Kafka Sink (Producer)
In StreamPark
the Kafka Producer
is called KafkaSink
, which allows messages to be written to one or more Kafka topics
.
- Scala
- Java
val source = KafkaSource().getDataStream[String]().map(_.value)
KafkaSink().sink(source)
StreamEnvConfig envConfig = new StreamEnvConfig(args, null);
StreamingContext context = new StreamingContext(envConfig);
DataStream<String> source = new KafkaSource<String>(context)
.getDataStream()
.map((MapFunction<KafkaRecord<String>, String>) KafkaRecord::value);
new KafkaSink<String>(context).sink(source);
context.start();
sink
is a specific method for writing data, and the list of parameters is as follows
Parameter Name | Parameter Type | Description | Default | Required |
---|---|---|---|---|
stream | DataStream[T] | data stream to write | yes | |
alias | String | kafka instance alias | no | |
serializationSchema | SerializationSchema[T] | serializer written | SimpleStringSchema | no |
partitioner | FlinkKafkaPartitioner[T] | kafka partitioner | KafkaEqualityPartitioner[T] | no |
Fault Tolerance and Semantics
After enabling Flink's checkpointing
, KafkaSink
can provide once-exactly
semantic, please refer to Chapter 2 on project configuration for the specific setting of checkpointing
.
In addition to enabling checkpointing for Flink, you can also choose from three different modes by passing the appropriate semantic
parameters to KafkaSink
- EXACTLY_ONCE Provide exactly-once semantics with Kafka transactions
- AT_LEAST_ONCE At least once, it is guaranteed that no records will be lost (but records may be duplicated)
- NONE Flink There is no guarantee of semantics, and the resulting records may be lost or duplicated
configure semantic
under the kafka.sink
kafka.sink:
bootstrap.servers: kfk1:9092,kfk2:9092,kfk3:9092
topic: kfk_sink
transaction.timeout.ms: 1000
semantic: AT_LEAST_ONCE # EXACTLY_ONCE|AT_LEAST_ONCE|NONE
batch.size: 1
kafka EXACTLY_ONCE
Semantic Description
The Semantic.EXACTLY_ONCE
relies on the ability for transactions to be committed. Transaction commits occur before the checkpoint is triggered and after recovery from the checkpoint. If the time between a Flink application crash and a full restart exceeds Kafka's transaction timeout, then there will be caused data loss (Kafka automatically discards transactions that exceed the timeout). With this in mind, please configure the transaction timeout time based on the expected downtime.

Problems to work on:
1. Substitute "Screen size" for every "Image resolution" in the entries starting at the line that contains "How do I perform: Click the Daily" and ending at the last entry, and give those entries again with everything else unchanged.
2. Resume the Kafka Sink text from where it stops.

The input:
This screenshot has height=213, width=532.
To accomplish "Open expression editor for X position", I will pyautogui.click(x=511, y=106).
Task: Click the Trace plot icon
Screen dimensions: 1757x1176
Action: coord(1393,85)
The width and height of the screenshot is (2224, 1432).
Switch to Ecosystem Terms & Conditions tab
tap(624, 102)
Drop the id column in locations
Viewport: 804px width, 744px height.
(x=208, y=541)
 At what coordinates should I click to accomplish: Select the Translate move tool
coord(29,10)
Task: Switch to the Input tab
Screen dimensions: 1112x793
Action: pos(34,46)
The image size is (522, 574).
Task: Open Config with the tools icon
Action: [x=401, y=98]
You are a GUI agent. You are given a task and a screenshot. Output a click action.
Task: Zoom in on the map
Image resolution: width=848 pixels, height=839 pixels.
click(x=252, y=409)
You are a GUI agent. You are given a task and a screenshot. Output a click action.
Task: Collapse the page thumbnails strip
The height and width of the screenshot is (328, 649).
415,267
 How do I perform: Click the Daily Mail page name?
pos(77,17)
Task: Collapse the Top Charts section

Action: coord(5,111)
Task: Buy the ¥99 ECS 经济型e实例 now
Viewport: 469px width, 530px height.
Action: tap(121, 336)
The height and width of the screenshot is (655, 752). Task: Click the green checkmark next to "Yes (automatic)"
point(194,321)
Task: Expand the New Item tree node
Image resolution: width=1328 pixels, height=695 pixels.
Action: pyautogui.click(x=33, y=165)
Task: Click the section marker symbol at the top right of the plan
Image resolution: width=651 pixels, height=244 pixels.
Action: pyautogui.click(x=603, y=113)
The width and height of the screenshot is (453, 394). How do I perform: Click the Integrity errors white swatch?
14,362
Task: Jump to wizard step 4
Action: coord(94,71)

Results for the exercise:
1.
 How do I perform: Click the Daily Mail page name?
pos(77,17)
Task: Collapse the Top Charts section

Action: coord(5,111)
Task: Buy the ¥99 ECS 经济型e实例 now
Viewport: 469px width, 530px height.
Action: tap(121, 336)
The height and width of the screenshot is (655, 752). Task: Click the green checkmark next to "Yes (automatic)"
point(194,321)
Task: Expand the New Item tree node
Screen size: width=1328 pixels, height=695 pixels.
Action: pyautogui.click(x=33, y=165)
Task: Click the section marker symbol at the top right of the plan
Screen size: width=651 pixels, height=244 pixels.
Action: pyautogui.click(x=603, y=113)
The width and height of the screenshot is (453, 394). How do I perform: Click the Integrity errors white swatch?
14,362
Task: Jump to wizard step 4
Action: coord(94,71)

2.
By default, the Kafka broker sets transaction.max.timeout.ms to 15 minutes. This property does not allow setting the transaction timeout larger than producers value. By default, FlinkKafkaProducer sets the transaction.timeout.ms property in the producer config to 1 hour, so you should increase the transaction.max.timeout. ms before using Semantic.
In the read_committed mode of KafkaConsumer, any uncompleted (neither aborted nor completed) transaction will block all reads after the uncompleted transaction from the given Kafka topic. In other words, after following the following sequence of events.
- User started transaction1 and used it to write some records
- User started transaction2 and used it to write some other records
- User committed transaction2
Even if the records in transaction2 are committed, they will not be visible to the consumer until transaction1 is committed or aborted. This has 2 levels of implications.
- First, during normal operation of the Flink application, the user can expect a delay in the visibility of records, it equals to the average time between completed checkpoints.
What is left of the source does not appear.